The proximate result of the presentation of our team was the demonstration of our interest, our motivation, our research and the medical resources we were offering our Huntington C-suite administrators. We wanted them to sense an enthusiastic, well-motivated team, who offered a progressive physician partnership and a well-conceived plan.

Our Initial Goals Included

  • Reducing day-of-surgery cancellations by 90 percent by the end of the 1st year
  • Reducing surgical length of stay by 20 percent by the end of the 2nd year
  • Reducing readmissions by 50 percent by the end of the 3rd year

To accomplish this, we specifically asked our C-suite to consider actively supporting the following program:

  • Having every one of our 11,000 elective surgery patients appear in the PSH clinic,
  • Triage and identify the sickest 20 percent of patients for pre-op clinic appointments with an anesthesiologist, with assignment to anesthesiologists intra-op, post-op and in post-discharge clinic,
  • Improvement of pain management services with a dedicated operative suite nerve block room manned by those anesthesiologists most skilled at ultrasound regional nerve blocks, and
  • Establishment of RN/NP/PA/ CRNA intervention teams to improve post-op and post-discharge surveillance and intervention on the hospital floor, in the home setting, in the emergency department and in the post-discharge clinic.

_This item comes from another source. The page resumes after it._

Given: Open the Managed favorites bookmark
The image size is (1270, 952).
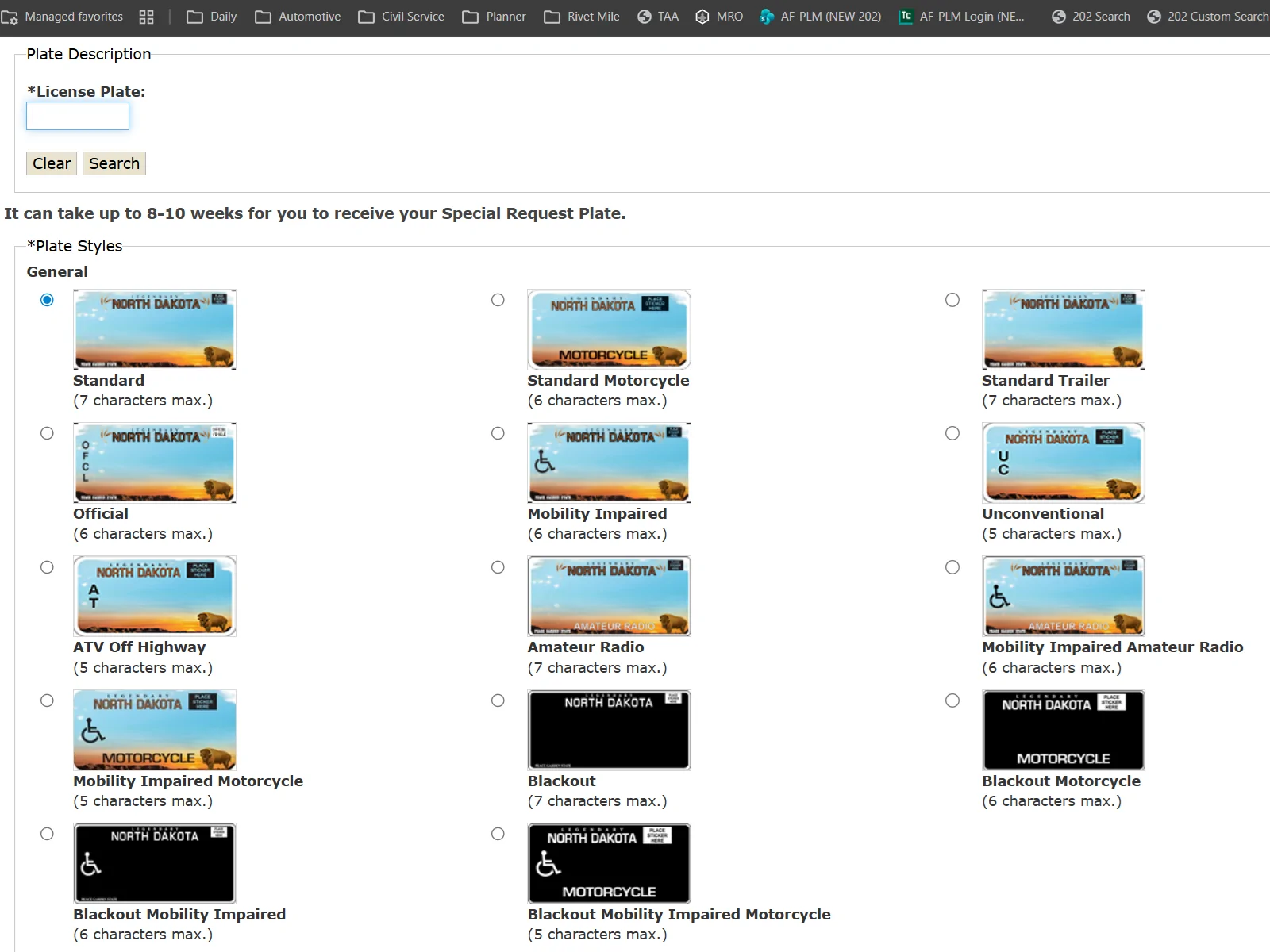Looking at the screenshot, I should (x=64, y=17).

In response, and to our Huntington Memorial C-suite’s great credit, their explicit #1 priority was to improve the patient experience and surgical outcomes. They elaborated their faith in our PVMG anesthesia group as a worthy partner. Demonstrating intuitive understanding of the PSH, the CEO, the CFO and the VP of Quality found this project a worthy investment of their administrative energies and hospital finances. Our C-suite administrators then asked by what means they could facilitate the project.

We offered to provide the physician manpower and leadership. Our group would increase the presence of an anesthesiologist in clinic as the patient and management demands increased. We would compensate that physician ourselves (more on physician billing and reimbursement in a future article) and not request a stipend from the hospital. In return, we presented the specific wish list below that included:

  • Appoint a Huntington Memorial PSH administrative champion
  • Appoint an anesthesiologist physician champion
  • Expand the pre-op clinic facilities and increase the nursing staff
  • Establish PA/NP/RN/CRNA discharge planning, home health and ER intervention teams
  • Expand the role of quality committee to include mid-level HMH administration managers
  • Improved collection of patient outcome data within
  • Public relations help with and leadership of the effort; HMH as our partner
  • HMH must be able to follow the cost, reimbursement and profit on each surgery
  • Administrative support in same day surgery for nerve block room to improve the quality of pain management
  • Patient data mining and patient triage support

Conclusion

At the end of our presentation, PVMG and Huntington Memorial shook hands on a new partnership.

Huntington named both anesthesiologist and administrative champions. The two of us immediately established weekly standing meetings. Huntington has also offered to support our second evening PSH conference with a presentation from a world class speaker, Maxime Cannesson, MD of the Department of Anesthesia, University of California, Irvine. Sponsored by Edwards Life Sciences, Dr. Cannesson will present the concept of Goal Directed Fluid Therapy and provide updates related to both invasive and non- invasive hemodynamic monitoring.

PVMG has selected anesthesiologists who are ready to see patients in clinics. Our Huntington administrators are fully on board and engaged. Our group is committing physician leadership manpower and Huntington is committing administrative energies and financial support. Together PVMG and Huntington Memorial have forged a progressive Anesthesia/C-suite partnership.

Now more than ever, the PSH is right for our patients, our hospital and our group.